Librarians Rochelle Perez and April Austin led the workshop with 12 students in attendance.
“AI’s already affecting not just the faculty, but also the students in teaching and learning,” Perez said. “It’s important that students are aware of what’s out there and the development of it.”
AI can be used as a tool to help students evaluate new information, bad information and sources on the internet, Perez said.
“There’s some faculty allowing different ways of using AI,” Perez said. “Some can be very restricting, some faculty are permissive and some are in the middle.”
Perez and Austin discussed various productivity tools for students, the top three including Grammarly, QuilBot and Turbolearn.ai.
“It is important that people are able to give credit where credit is due,” Perez said. “There’s a lot of information and because of AI, there’s a tendency where people steal and claim it as their own.”
By including role, context, task and format, students are likely to engineer prompts that will have a productive output by generative AI, Perez said.
AI models consist of all the stereotypes, discrimination and bias that pops up in internet forums, such as Reddit, Austin said.
“An example of it is from West Point. They used CoPilot to generate images of what a cadet at West Point, which is a military academy, would look like,” Austin said. “They did it in different styles, but you’ll notice every single one of them is a white male.”

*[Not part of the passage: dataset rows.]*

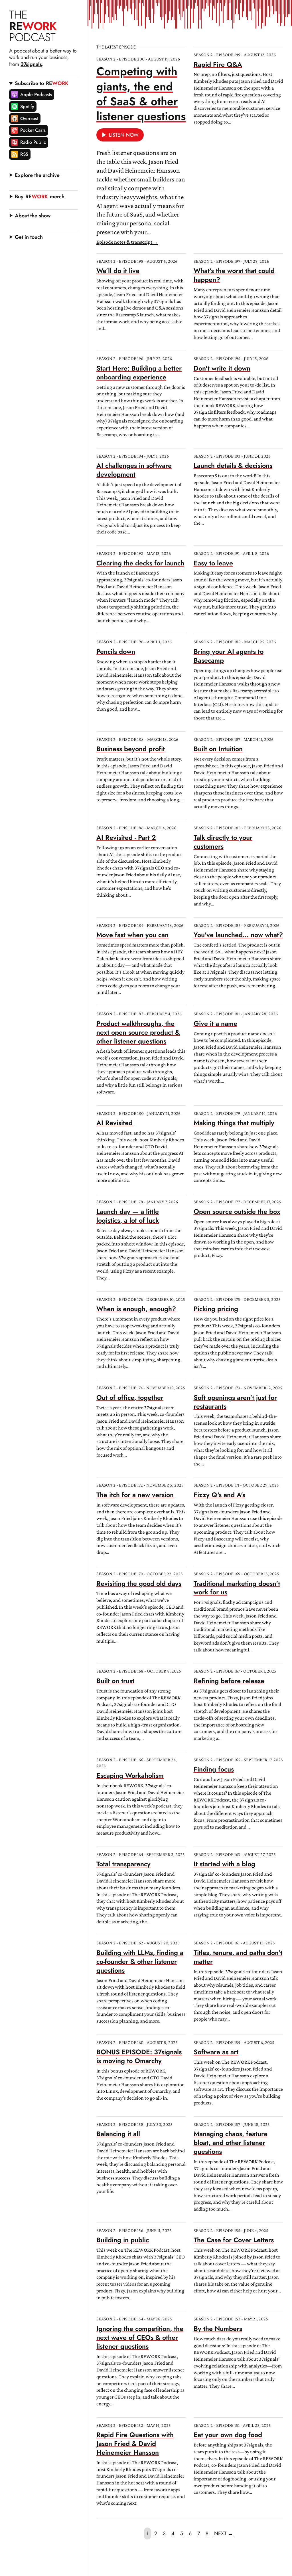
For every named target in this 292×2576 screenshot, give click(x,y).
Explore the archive (37, 175)
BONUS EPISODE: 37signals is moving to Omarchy (139, 2056)
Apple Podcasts (36, 94)
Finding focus (214, 1769)
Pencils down (115, 651)
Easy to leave (213, 563)
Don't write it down (222, 368)
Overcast (29, 118)
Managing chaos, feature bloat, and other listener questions (230, 2142)
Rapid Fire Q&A (218, 64)
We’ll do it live (117, 271)
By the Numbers (218, 2329)
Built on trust (115, 1681)
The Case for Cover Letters (234, 2240)
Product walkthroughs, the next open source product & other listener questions (138, 1032)
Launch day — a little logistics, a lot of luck (127, 1216)
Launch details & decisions (233, 465)
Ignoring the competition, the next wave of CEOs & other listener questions (139, 2337)
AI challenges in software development (134, 470)
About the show (32, 215)
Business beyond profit (130, 749)
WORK (32, 26)
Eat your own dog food (228, 2435)
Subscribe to (41, 83)
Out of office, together (129, 1397)
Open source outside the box (237, 1211)
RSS (24, 154)
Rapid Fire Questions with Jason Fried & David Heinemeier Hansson (135, 2443)
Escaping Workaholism (130, 1775)
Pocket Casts (33, 130)
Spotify (27, 106)
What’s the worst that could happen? (234, 275)
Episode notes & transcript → (127, 242)
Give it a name (215, 1023)
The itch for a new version (135, 1495)
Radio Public (33, 142)
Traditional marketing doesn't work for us (237, 1588)
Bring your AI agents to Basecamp (228, 656)
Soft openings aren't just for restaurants (235, 1402)
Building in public (122, 2240)
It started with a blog (224, 1864)
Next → (223, 2533)
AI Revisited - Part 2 (126, 837)
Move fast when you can (132, 935)
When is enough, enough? (136, 1309)
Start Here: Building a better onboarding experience (139, 372)
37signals (31, 64)
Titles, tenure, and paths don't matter (238, 1957)
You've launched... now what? (238, 935)
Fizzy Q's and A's (219, 1495)
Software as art (216, 2052)
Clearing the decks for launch (140, 563)
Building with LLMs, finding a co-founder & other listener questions (139, 1961)
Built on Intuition (218, 749)
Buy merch (39, 196)
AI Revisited (114, 1123)
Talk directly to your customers (223, 842)
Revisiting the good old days (138, 1583)
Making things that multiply (234, 1123)
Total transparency (123, 1864)
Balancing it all (118, 2134)
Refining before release (229, 1681)
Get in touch (29, 237)
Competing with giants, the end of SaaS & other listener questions (141, 93)
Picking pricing (216, 1309)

CoPilot is an AI tool developed by Microsoft that students can access with their student ID number.
The rest of students at West Point are not accounted for in the pictures generated, said Austin.
“One of the things I want to think when I’m using generative AI is ‘Who owns the stuff once I post it?’” Austin said.

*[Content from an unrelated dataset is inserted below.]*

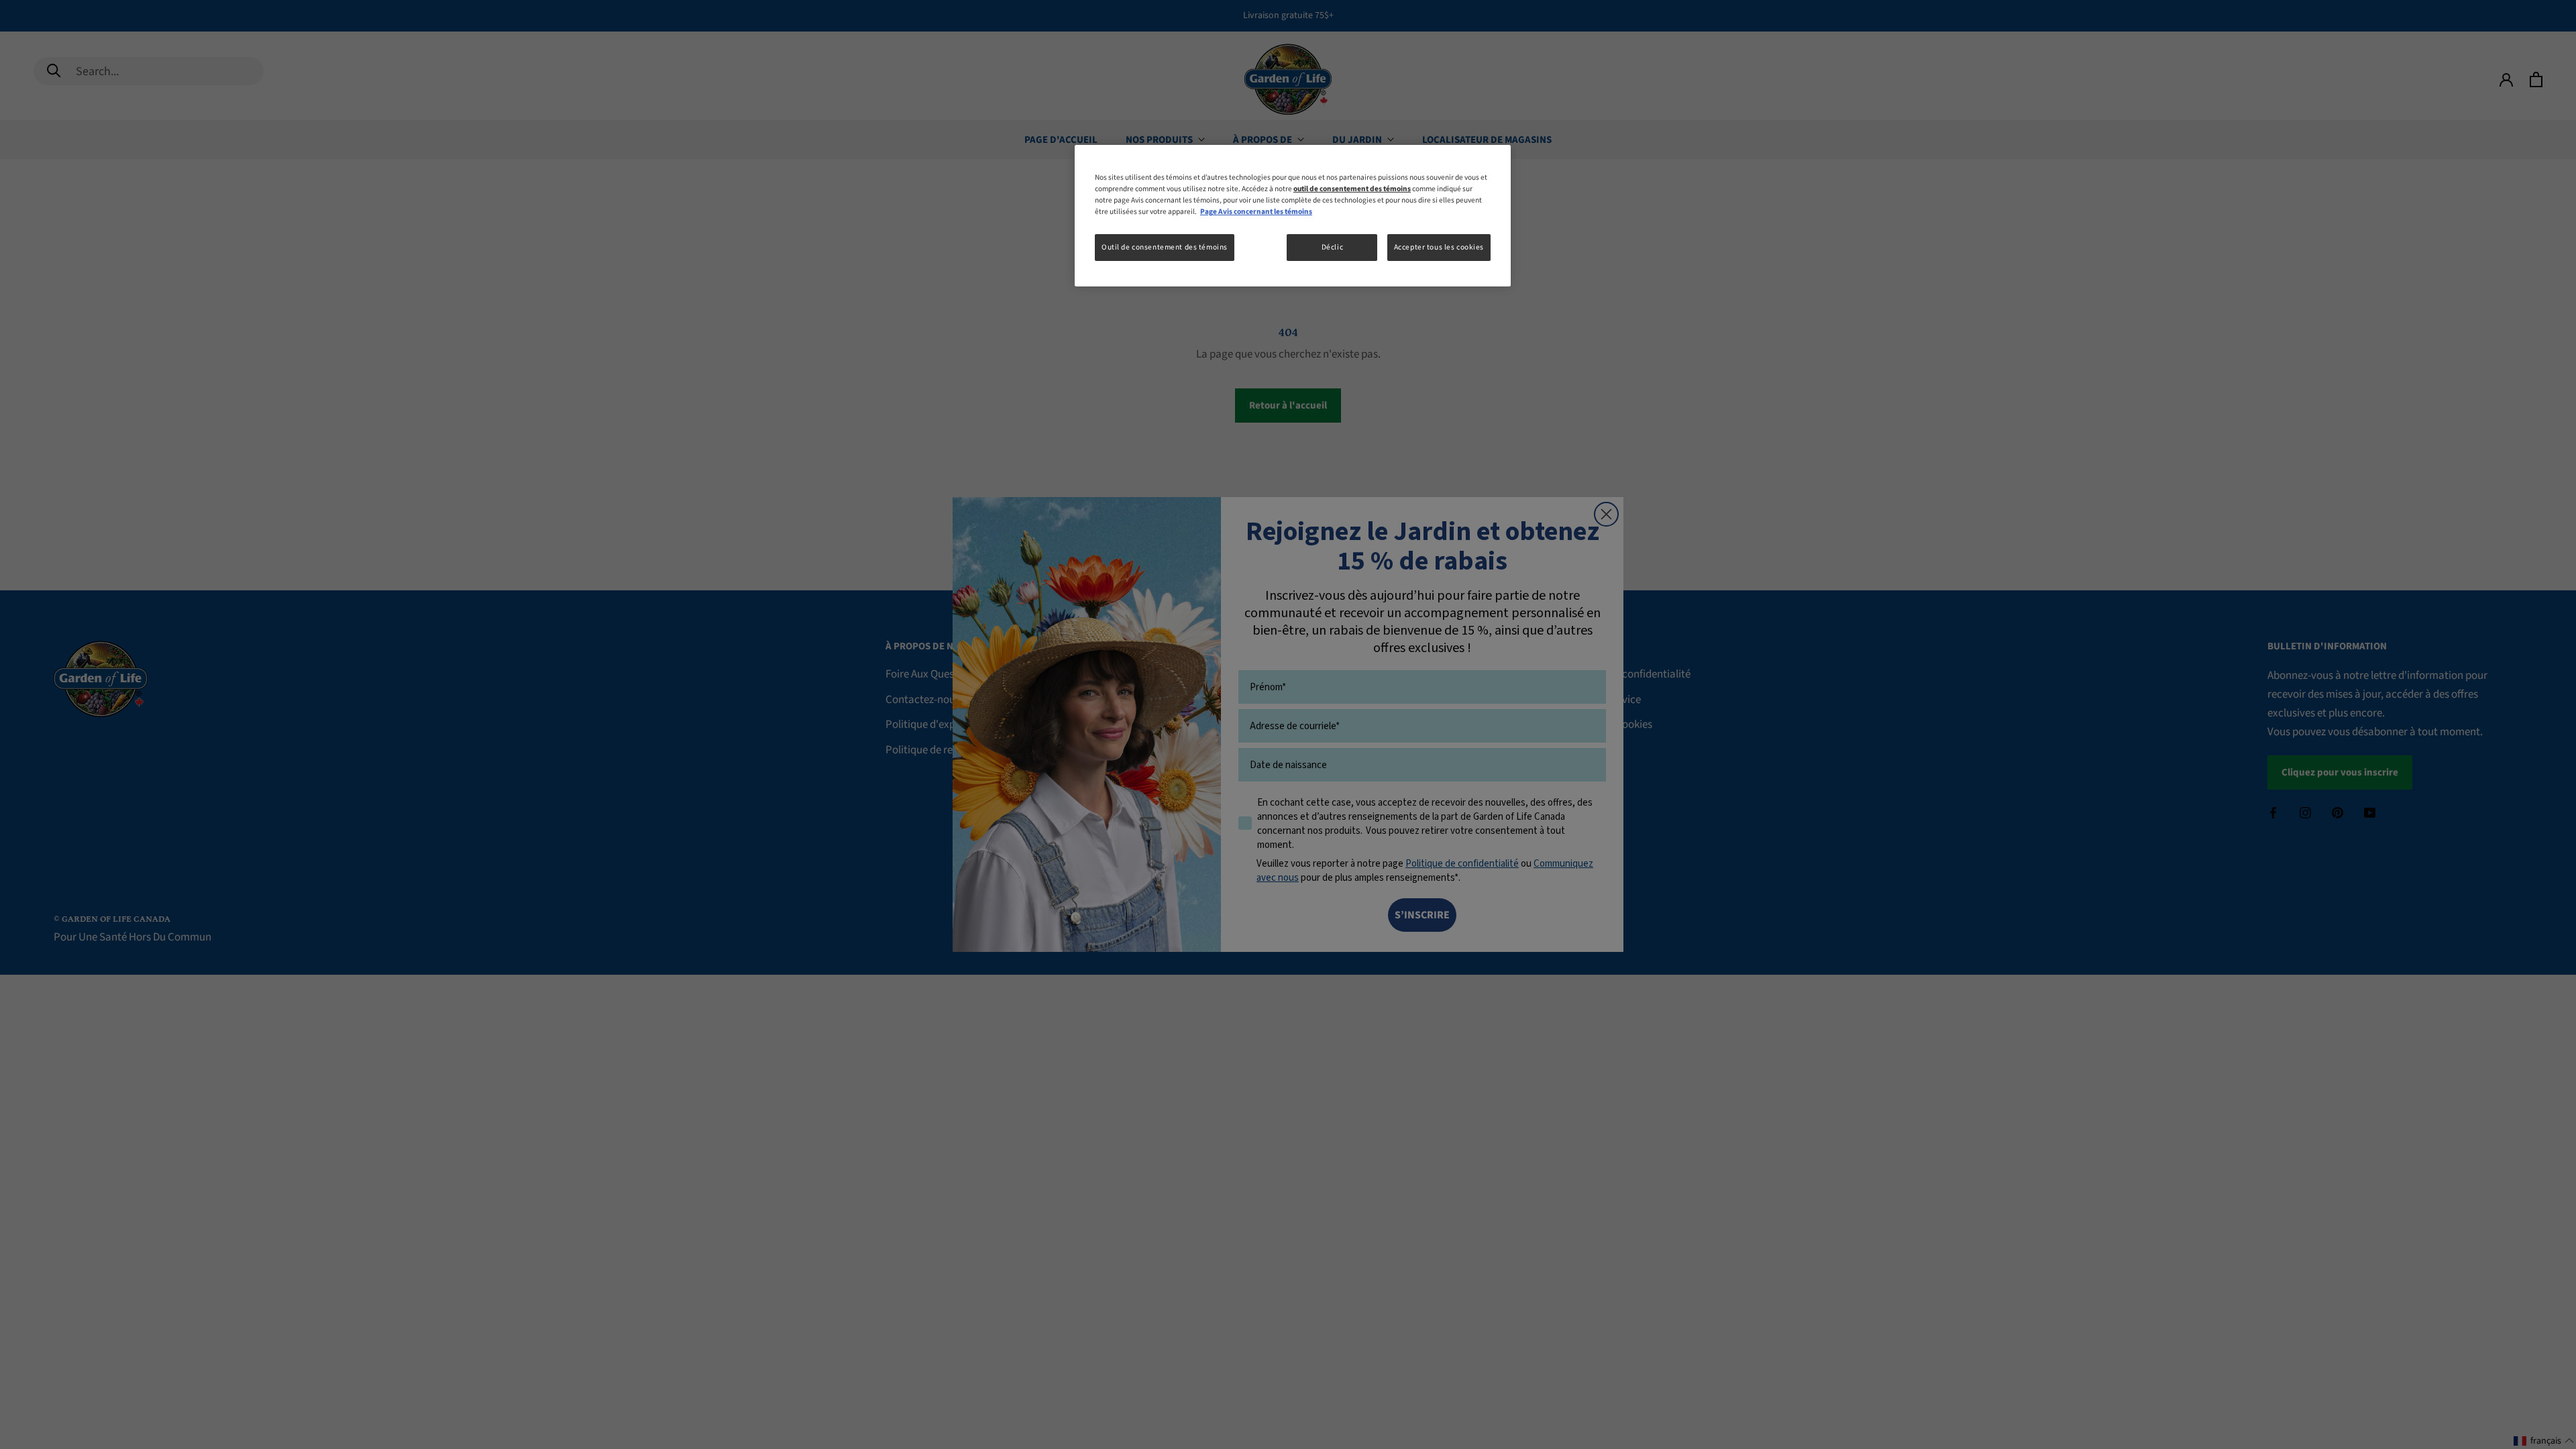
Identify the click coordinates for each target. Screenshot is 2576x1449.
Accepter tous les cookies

The Los Rios District shares a corporate license for CoPilot, which ensures information shared by the student remains private and the student’s intellectual property, Austin said.
“If you put your medical records into ChatGPT, then OpenAI owns that information now and they will use it to generate other people’s responses,” Austin said. “There’s no accountability in how they are going to use it.”
AI may also generate inaccurate information and the key idea is to ultimately trust information from a human, Austin said.
“There’s an overhanging question of how they’re making money,” Austin said. “They’re relying on investment capital and not producing profit.”
AI may not be transparent about what its training is based on, so a student doesn’t know where a source is coming from, Austin said.
“If you are having a mental health crisis, go to a human and not ChatGPT,” Austin said. “It is using statistics to figure out the next word, it’s not using morality or ethics.”
Timothy Baker, a 29-year-old film major, said he attended the workshop to take initiative to learn more about AI.
“I find myself in a situation where AI is extremely prevalent in everything I do, but I’m completely naive to it,” Baker said.
Baker said he uses Siri and hears people talk about ChatGPT.
“I’m learning that AI can be used as a short-term, quick fix,” Baker said. “It doesn’t mean when your job is complete when you use an AI prompt.”
Baker said after attending the workshop, he plans on using prompt engineering to generate a concept as a guideline for his papers.
“I don’t want to be fully AI,” Baker said. “I’d rather take the advice of the librarians here in this workshop and still use my critical thinking skills and not use robots to replace my brain.”
The next AI workshop will be hosted on Oct. 30, starting at 11 a.m. in the Cosumnes River College library computer lab L-245.